** START **

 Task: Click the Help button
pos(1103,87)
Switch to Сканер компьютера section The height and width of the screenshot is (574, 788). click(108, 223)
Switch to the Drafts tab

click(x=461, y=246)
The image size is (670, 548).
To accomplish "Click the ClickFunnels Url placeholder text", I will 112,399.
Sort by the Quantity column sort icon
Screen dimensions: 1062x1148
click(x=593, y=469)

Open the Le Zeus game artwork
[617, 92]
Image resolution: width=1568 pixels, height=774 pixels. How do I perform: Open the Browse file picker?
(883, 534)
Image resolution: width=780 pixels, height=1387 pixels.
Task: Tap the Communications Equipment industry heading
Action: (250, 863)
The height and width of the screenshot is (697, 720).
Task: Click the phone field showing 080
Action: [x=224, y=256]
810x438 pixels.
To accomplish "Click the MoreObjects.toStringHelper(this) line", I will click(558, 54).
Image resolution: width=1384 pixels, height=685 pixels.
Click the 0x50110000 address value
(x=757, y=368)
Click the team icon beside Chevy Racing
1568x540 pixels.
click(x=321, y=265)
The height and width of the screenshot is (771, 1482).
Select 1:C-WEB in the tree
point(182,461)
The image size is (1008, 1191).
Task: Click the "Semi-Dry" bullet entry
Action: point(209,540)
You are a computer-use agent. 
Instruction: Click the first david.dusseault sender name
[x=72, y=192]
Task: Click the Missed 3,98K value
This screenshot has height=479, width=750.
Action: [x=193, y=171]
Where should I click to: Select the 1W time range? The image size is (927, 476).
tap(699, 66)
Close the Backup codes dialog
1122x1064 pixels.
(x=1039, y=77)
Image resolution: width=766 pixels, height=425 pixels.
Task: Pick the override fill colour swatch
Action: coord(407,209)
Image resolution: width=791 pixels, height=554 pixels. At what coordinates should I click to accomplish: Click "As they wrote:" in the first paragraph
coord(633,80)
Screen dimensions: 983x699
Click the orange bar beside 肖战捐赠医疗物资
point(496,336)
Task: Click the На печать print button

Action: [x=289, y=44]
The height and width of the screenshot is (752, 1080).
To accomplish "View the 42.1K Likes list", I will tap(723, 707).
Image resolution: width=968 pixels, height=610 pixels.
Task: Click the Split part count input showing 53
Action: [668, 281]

** END **

Pull out every line in the records that contains the word "accomplish" and copy each one in full.

▶ **RESPONSE**
To accomplish "Click the ClickFunnels Url placeholder text", I will 112,399.
To accomplish "Click the MoreObjects.toStringHelper(this) line", I will click(558, 54).
Image resolution: width=791 pixels, height=554 pixels. At what coordinates should I click to accomplish: Click "As they wrote:" in the first paragraph
To accomplish "View the 42.1K Likes list", I will tap(723, 707).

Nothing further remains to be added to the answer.